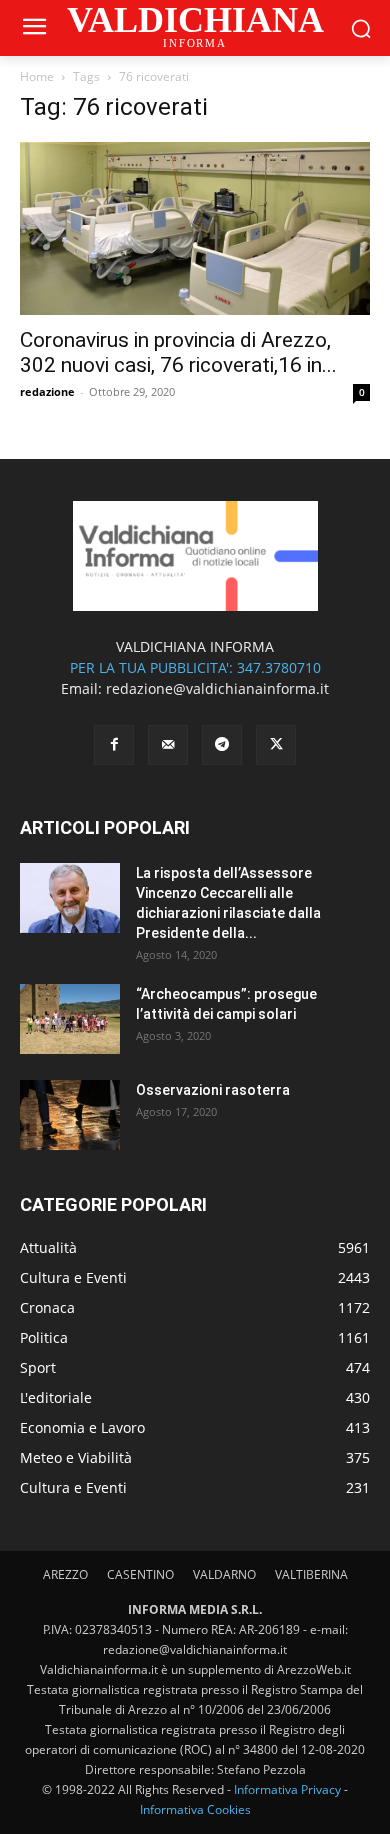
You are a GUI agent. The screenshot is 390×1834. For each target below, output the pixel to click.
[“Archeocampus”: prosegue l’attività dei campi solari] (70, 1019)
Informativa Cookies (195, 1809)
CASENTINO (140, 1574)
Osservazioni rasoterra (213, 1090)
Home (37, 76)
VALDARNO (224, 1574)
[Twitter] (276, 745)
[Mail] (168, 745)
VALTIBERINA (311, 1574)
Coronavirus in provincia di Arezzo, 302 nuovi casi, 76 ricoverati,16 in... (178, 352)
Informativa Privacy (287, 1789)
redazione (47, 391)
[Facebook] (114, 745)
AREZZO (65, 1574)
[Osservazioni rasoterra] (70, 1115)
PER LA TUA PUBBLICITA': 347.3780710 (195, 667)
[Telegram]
______
Each line from the one containing "VALDARNO (224, 1574)" through the final line of the records must be repeated exactly, with no line added or dropped.

*Task result*:
VALDARNO (224, 1574)
[Twitter] (276, 745)
[Mail] (168, 745)
VALTIBERINA (311, 1574)
Coronavirus in provincia di Arezzo, 302 nuovi casi, 76 ricoverati,16 in... (178, 352)
Informativa Privacy (287, 1789)
redazione (47, 391)
[Facebook] (114, 745)
AREZZO (65, 1574)
[Osservazioni rasoterra] (70, 1115)
PER LA TUA PUBBLICITA': 347.3780710 (195, 667)
[Telegram]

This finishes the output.